**Reading passage**.
Evidence fields (minimum): timestamp, fault_id, detector_id, threshold_id, action_id, mode_id, audit_id, reason_code.

Health monitoring closed loop (Detect → Decide → Act → Record → Recover/Isolate)

Diagram intent: present a complete reliability loop with explicit actions and audit evidence, without protocol-level details.

Physical Integration Envelope: EMC & Protection Boundaries for Gateways

Gateway/TCU ports define the system boundary. Protection must be layered from the connector inward, return paths must be planned, and configurable drive/slew must follow a system policy that balances emission, margin, and robustness.

Port boundary layering: connector → surge → ESD → common-mode → clean domain

Connector / shield: define the physical entry and shield bonding point(s).
Surge layer: manage energy and return paths; keep surge loops out of sensitive signal ground.
ESD layer: clamp fast events close to the entry; minimize inductive distance to the return path.
Common-mode layer: suppress radiated/common-mode energy before the clean IC domain.
Clean domain: keep protocol ICs inside a clearly defined “quiet zone” behind the protection stack.

Placement rule: protection components stay near the connector; clean-domain routing starts after the last boundary element.

Return paths & ground: chassis, shield, and surge loops

Keep “dirty return” away: ESD/surge return must not traverse sensitive digital/analog reference regions.
Shield continuity: bonding must be explicit; floating or intermittent shield connections often amplify emissions.
Single controlled tie: define where clean reference and chassis/body ground connect (if required), and keep it deterministic.
Black-box logging: record port, trigger type, and the resulting action (reset/isolate) for service correlation.

Pass criteria placeholders: post-event resets ≤ X/100 tests, false wake ≤ X/day, recover ≤ X s with port attribution.

Configurable slew/drive: system policy, not per-board guesswork

Slower edges: reduce emissions but shrink timing margin and increase sensitivity to noise and loading.

**Dataset records**.
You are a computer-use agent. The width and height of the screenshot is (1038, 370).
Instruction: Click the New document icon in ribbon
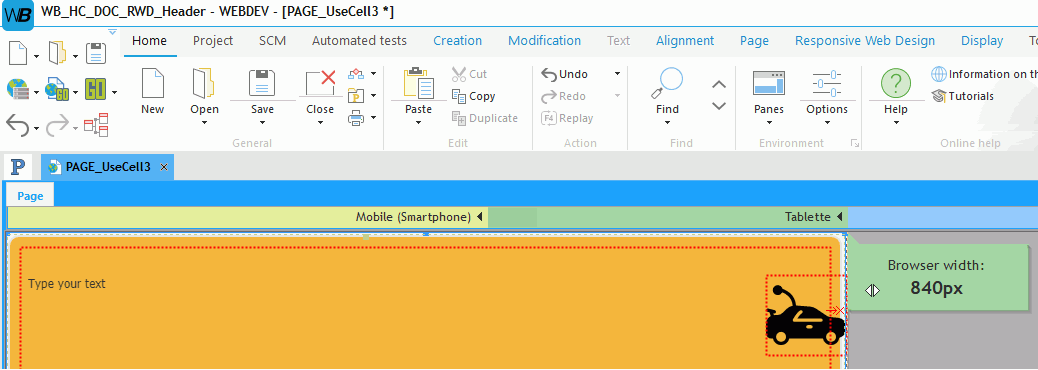pyautogui.click(x=152, y=83)
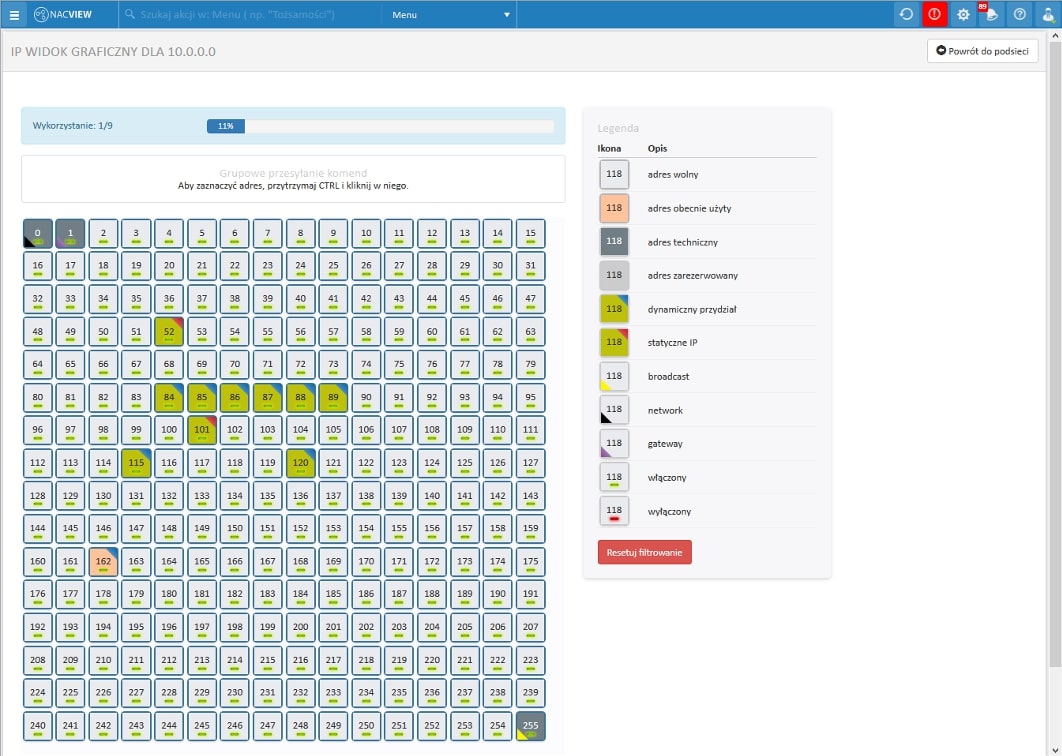Select broadcast address cell 255

coord(530,726)
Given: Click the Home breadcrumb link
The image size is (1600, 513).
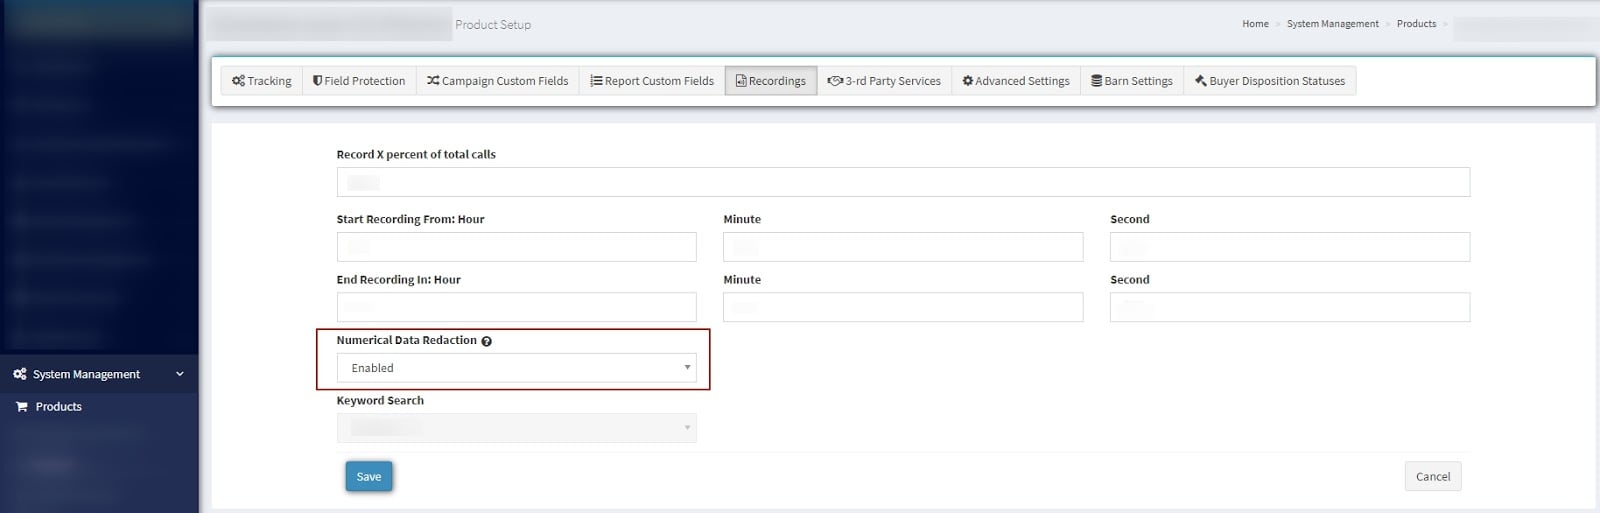Looking at the screenshot, I should pos(1255,24).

**Requirement**.
Extract, word for word, the part of the gateway protection text that begins at the words "Common-mode layer: suppress" and ends after the words "keep it deterministic.".

**Answer section**.
Common-mode layer: suppress radiated/common-mode energy before the clean IC domain.
Clean domain: keep protocol ICs inside a clearly defined “quiet zone” behind the protection stack.

Placement rule: protection components stay near the connector; clean-domain routing starts after the last boundary element.

Return paths & ground: chassis, shield, and surge loops

Keep “dirty return” away: ESD/surge return must not traverse sensitive digital/analog reference regions.
Shield continuity: bonding must be explicit; floating or intermittent shield connections often amplify emissions.
Single controlled tie: define where clean reference and chassis/body ground connect (if required), and keep it deterministic.